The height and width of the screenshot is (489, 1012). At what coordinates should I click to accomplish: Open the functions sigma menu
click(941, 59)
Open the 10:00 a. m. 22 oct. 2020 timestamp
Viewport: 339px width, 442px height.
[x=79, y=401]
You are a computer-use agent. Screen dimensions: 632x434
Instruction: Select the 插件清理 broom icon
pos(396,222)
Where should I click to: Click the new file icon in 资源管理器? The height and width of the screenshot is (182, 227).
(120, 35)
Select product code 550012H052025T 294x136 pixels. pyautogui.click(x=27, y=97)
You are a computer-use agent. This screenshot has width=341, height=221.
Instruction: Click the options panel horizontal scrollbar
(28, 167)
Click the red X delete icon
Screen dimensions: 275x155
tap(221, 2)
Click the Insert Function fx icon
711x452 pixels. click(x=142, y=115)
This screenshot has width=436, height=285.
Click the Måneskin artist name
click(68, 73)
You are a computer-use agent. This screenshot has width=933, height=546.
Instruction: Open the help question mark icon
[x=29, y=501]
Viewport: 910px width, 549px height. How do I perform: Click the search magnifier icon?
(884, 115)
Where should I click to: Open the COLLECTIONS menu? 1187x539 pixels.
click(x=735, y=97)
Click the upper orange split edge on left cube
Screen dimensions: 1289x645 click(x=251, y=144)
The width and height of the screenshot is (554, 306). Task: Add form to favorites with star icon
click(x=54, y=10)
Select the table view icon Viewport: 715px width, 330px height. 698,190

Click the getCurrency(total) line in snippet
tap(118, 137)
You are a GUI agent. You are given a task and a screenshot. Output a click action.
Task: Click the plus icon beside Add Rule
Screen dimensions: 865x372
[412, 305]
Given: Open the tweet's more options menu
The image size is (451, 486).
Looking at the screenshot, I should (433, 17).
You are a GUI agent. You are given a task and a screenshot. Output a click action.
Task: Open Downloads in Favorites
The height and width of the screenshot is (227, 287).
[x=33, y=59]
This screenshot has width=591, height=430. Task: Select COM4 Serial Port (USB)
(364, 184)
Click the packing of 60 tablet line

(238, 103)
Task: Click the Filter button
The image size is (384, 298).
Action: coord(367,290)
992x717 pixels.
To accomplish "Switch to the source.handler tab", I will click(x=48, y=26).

####

## WHAT YOU SHOULD DO
Take the entries above and transcribe them exactly.

## YOUR RESPONSE
The height and width of the screenshot is (489, 1012). At what coordinates should I click to accomplish: Open the functions sigma menu
click(941, 59)
Open the 10:00 a. m. 22 oct. 2020 timestamp
Viewport: 339px width, 442px height.
[x=79, y=401]
You are a computer-use agent. Screen dimensions: 632x434
Instruction: Select the 插件清理 broom icon
pos(396,222)
Where should I click to: Click the new file icon in 资源管理器? The height and width of the screenshot is (182, 227).
(120, 35)
Select product code 550012H052025T 294x136 pixels. pyautogui.click(x=27, y=97)
You are a computer-use agent. This screenshot has width=341, height=221.
Instruction: Click the options panel horizontal scrollbar
(28, 167)
Click the red X delete icon
Screen dimensions: 275x155
tap(221, 2)
Click the Insert Function fx icon
711x452 pixels. click(x=142, y=115)
This screenshot has width=436, height=285.
Click the Måneskin artist name
click(68, 73)
You are a computer-use agent. This screenshot has width=933, height=546.
Instruction: Open the help question mark icon
[x=29, y=501]
Viewport: 910px width, 549px height. How do I perform: Click the search magnifier icon?
(884, 115)
Where should I click to: Open the COLLECTIONS menu? 1187x539 pixels.
click(x=735, y=97)
Click the upper orange split edge on left cube
Screen dimensions: 1289x645 click(x=251, y=144)
The width and height of the screenshot is (554, 306). Task: Add form to favorites with star icon
click(x=54, y=10)
Select the table view icon Viewport: 715px width, 330px height. 698,190

Click the getCurrency(total) line in snippet
tap(118, 137)
You are a GUI agent. You are given a task and a screenshot. Output a click action.
Task: Click the plus icon beside Add Rule
Screen dimensions: 865x372
[412, 305]
Given: Open the tweet's more options menu
The image size is (451, 486).
Looking at the screenshot, I should (433, 17).
You are a GUI agent. You are given a task and a screenshot. Output a click action.
Task: Open Downloads in Favorites
The height and width of the screenshot is (227, 287).
[x=33, y=59]
This screenshot has width=591, height=430. Task: Select COM4 Serial Port (USB)
(364, 184)
Click the packing of 60 tablet line

(238, 103)
Task: Click the Filter button
The image size is (384, 298).
Action: coord(367,290)
992x717 pixels.
To accomplish "Switch to the source.handler tab", I will click(x=48, y=26).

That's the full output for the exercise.